“I want it all” es una canción del grupo británico Queen, lanzada al mercado en 1989, cuando aún no sabíamos que existirían los millennials, ni tampoco que el smartphone y las redes sociales cambiarían profundamente nuestras vidas, surtiendo un efecto similar a un milagro, como el título del álbum (The miracle).
Entonces lo queríamos todo, pero además en el momento: “I want it all, and I want it now”. Nadie tenía dudas acerca de la imposibilidad real de ese deseo, lo que nos llevaba a cantarlo con más entusiasmo por quererlo con más ganas.
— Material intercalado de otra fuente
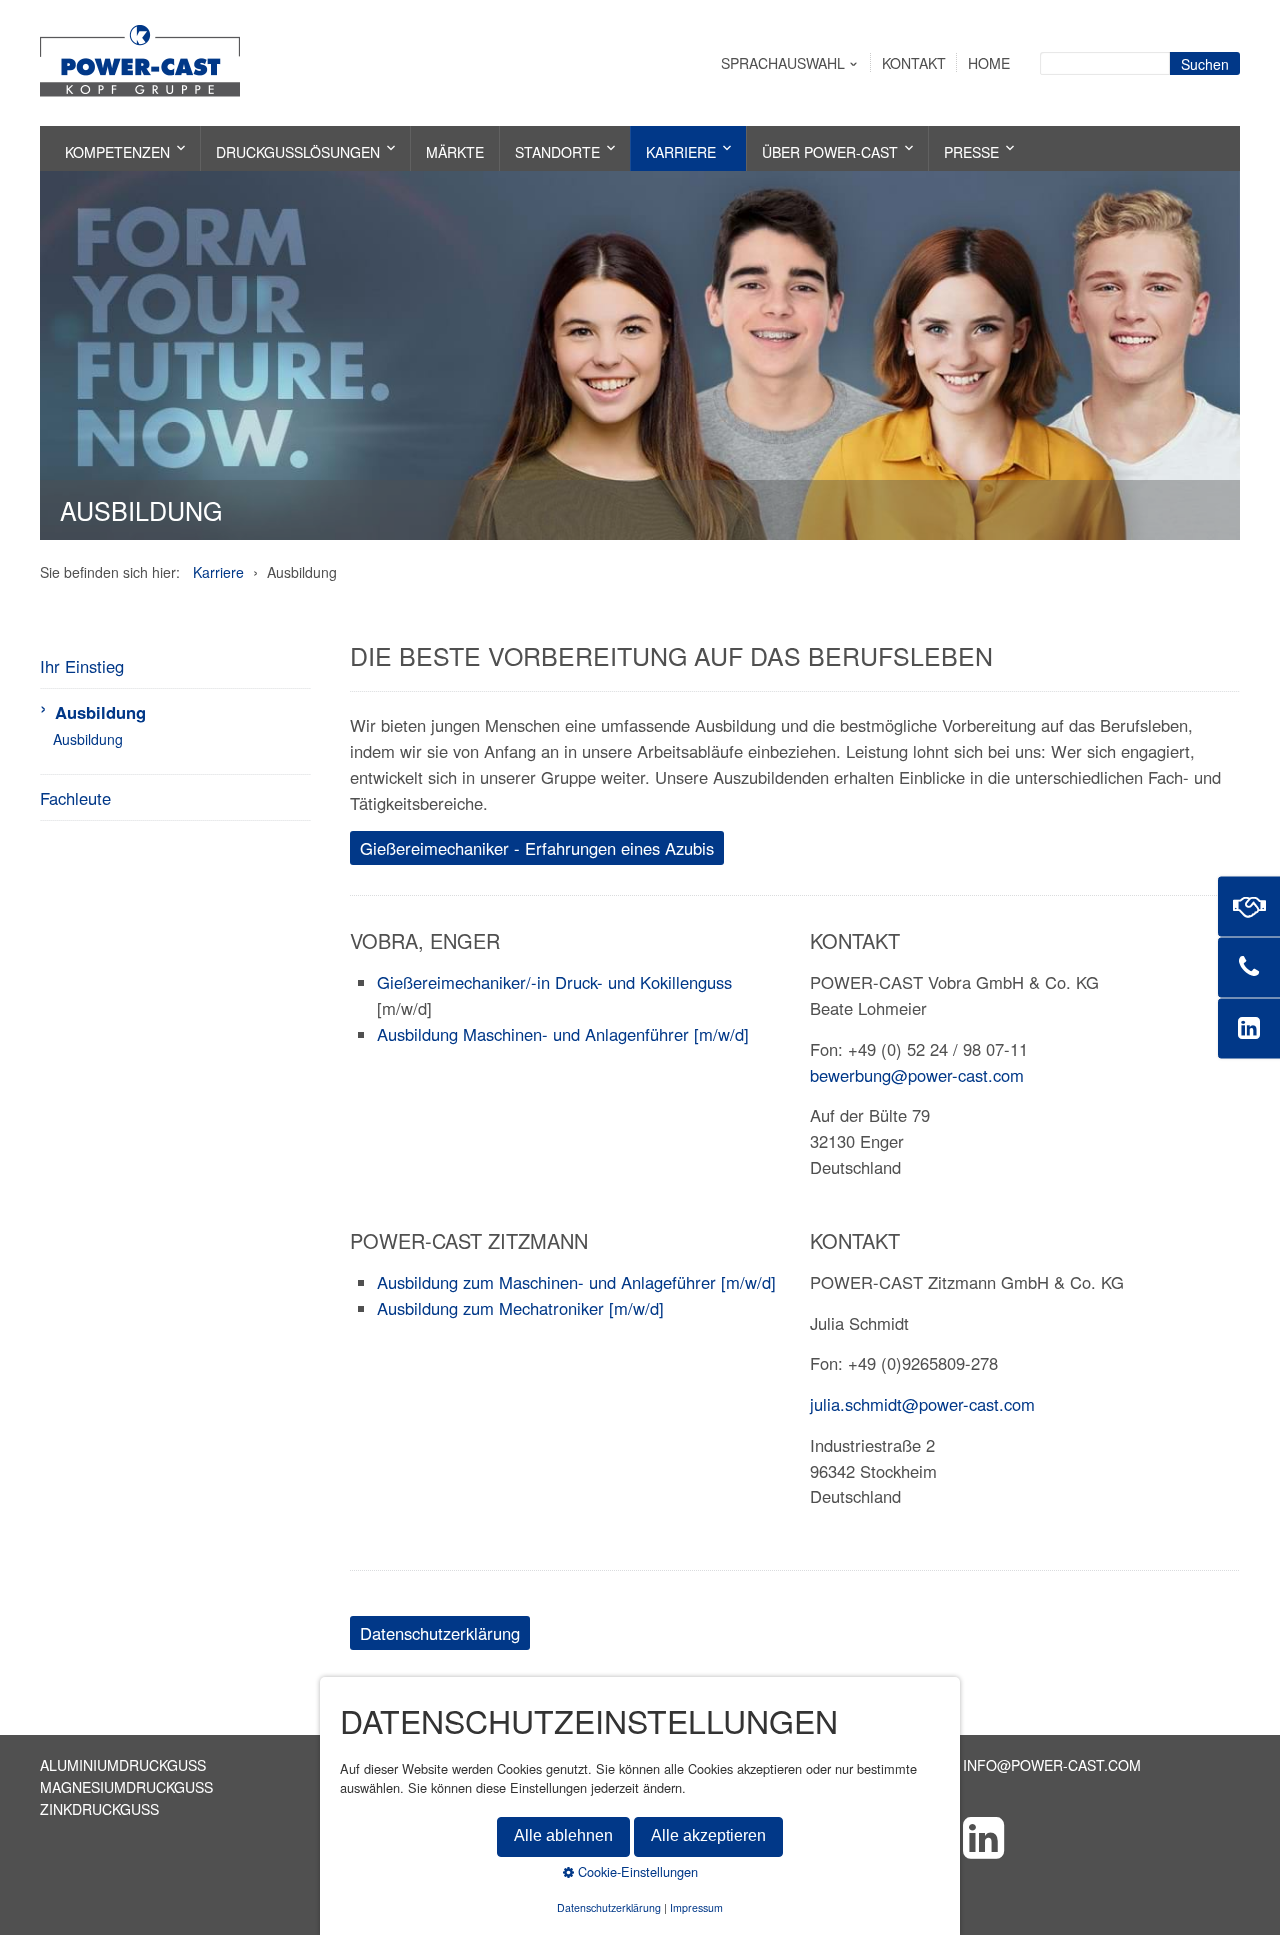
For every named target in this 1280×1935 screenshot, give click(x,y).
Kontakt (914, 63)
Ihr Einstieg (82, 666)
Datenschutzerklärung (609, 1907)
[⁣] (1102, 1836)
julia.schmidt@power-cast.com (922, 1404)
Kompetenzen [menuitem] (117, 152)
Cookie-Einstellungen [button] (636, 1871)
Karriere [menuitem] (681, 152)
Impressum (696, 1907)
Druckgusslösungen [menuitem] (298, 152)
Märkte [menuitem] (455, 152)
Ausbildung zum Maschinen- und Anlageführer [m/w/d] (576, 1282)
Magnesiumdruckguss (126, 1787)
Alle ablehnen (563, 1835)
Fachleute (75, 798)
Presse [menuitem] (971, 152)
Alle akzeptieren (708, 1835)
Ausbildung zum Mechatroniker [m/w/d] (520, 1308)
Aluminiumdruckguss (123, 1765)
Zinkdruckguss (99, 1809)
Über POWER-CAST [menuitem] (830, 152)
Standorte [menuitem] (557, 152)
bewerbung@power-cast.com (917, 1075)
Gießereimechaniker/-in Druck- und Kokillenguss (554, 982)
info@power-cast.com (1052, 1765)
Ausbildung (100, 712)
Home (989, 63)
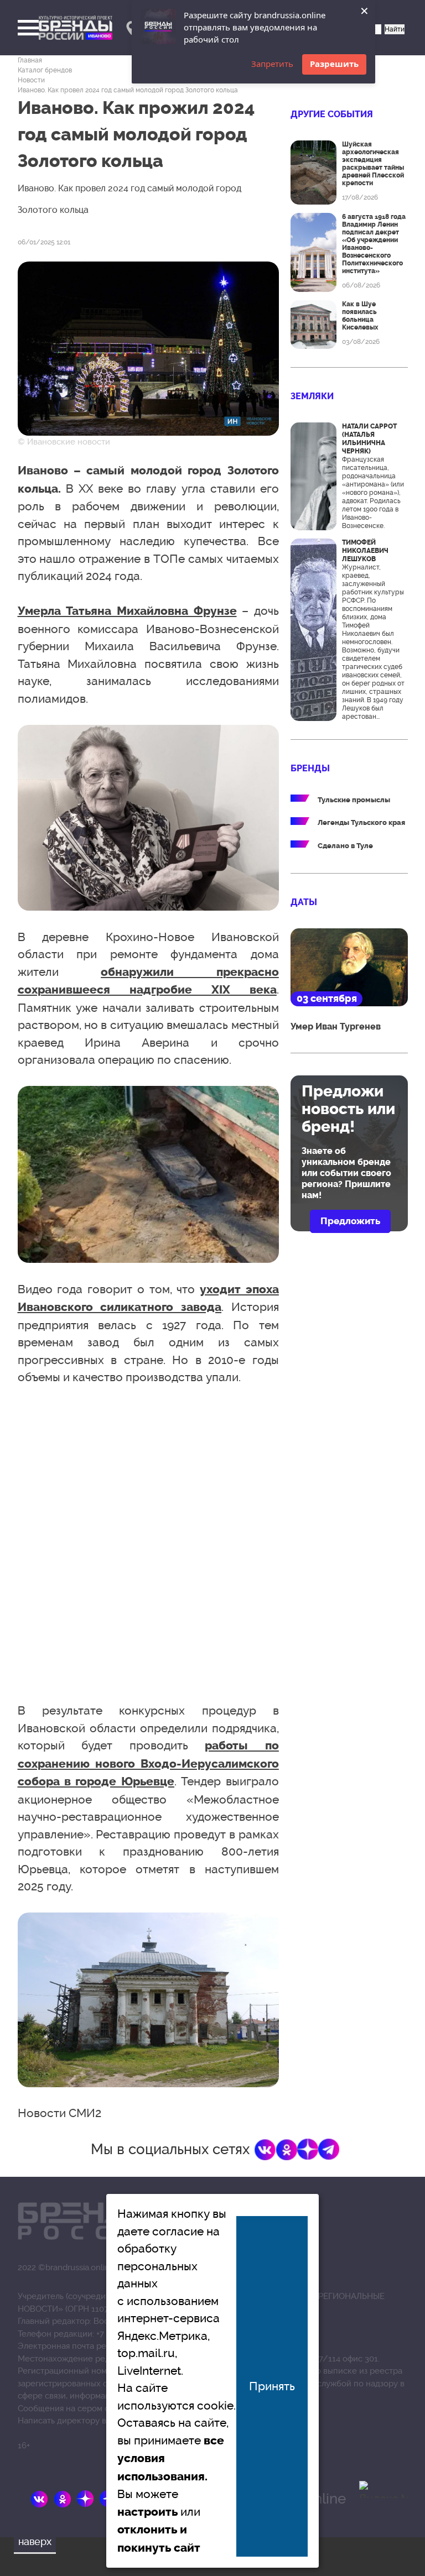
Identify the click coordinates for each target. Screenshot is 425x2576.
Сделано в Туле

Treinta y tres años después, apenas lo cantamos, pero, en cambio, sí que aspiramos a tenerlo todo ya, independientemente de cuando hayamos nacido. Madres y padres estamos en pie de igualdad con nuestros hijos e hijas: soñamos con los ojos abiertos el sueño de la eterna juventud, rechazamos la experiencia real de lo imposible, y reducimos la responsabilidad subjetiva a cero, con el mismo éxito con el que uno escapa de su sombra.
Las diferencias se han desdibujado, los adultos surfean (y quizá también naufragar) en las mismas olas que los jóvenes. Ya no hay distinciones generacionales: persiguen las mismas amistades fáciles que habitan las redes sociales, visten como ellos, juegan a los mismos juegos, hablan el mismo lenguaje, aspiran a los mismos ideales. El mito de Peter Pan también se ha extendido como una pandemia de eterna juventud, envuelto en una retórica de culto a la inmadurez que persigue una felicidad libre de agobios por estar liberada de responsabilidades. Cuando uno contempla la vida a través de una o varias pantallas, ¿qué sentido tiene asumir el peso de las acciones que, en realidad, no se emprenden?
Existe evidencia empírica acerca de cómo se han retrasado en el tiempo determinados hitos vitales que se consideraban la puerta de entrada en la madurez: En Estados Unidos en 1970, tres de cada cuatro mujeres y dos de cada tres hombres antes de cumplir los 30 años habían acabado los estudios, eran independiente económicamente, vivían por cuenta, y ya tenían hijos. En 2010, una de cada diez mujeres y uno de cada 13 hombres se encontraban en una situación similar. La consecuencia es la aparición de lo que se ha denominado “emerging adulthood”. La adolescencia se ha extendido; pero, sin embargo, hay indicios de que la pubertad se ha adelantado.
A esta tormenta perfecta hay que sumar la aparición de una segunda adolescencia, que en su momento se dio en llamar la crisis de los 40 y que ahora alcanza a los 50 también. A diferencia de la primera adolescencia, esta repetición renovada parece no tener un fin claro. Nos hemos olvidado del mensaje de John Lennon, (un hijo atormentado y un padre desorientado): La vida es eso que pasa mientras nosotros corremos (ahora digitalmente).
No es extraño que se hable de la soledad de las nuevas generaciones, que como Telémaco miran al horizonte mediterráneo esperando a que llegue Ulises.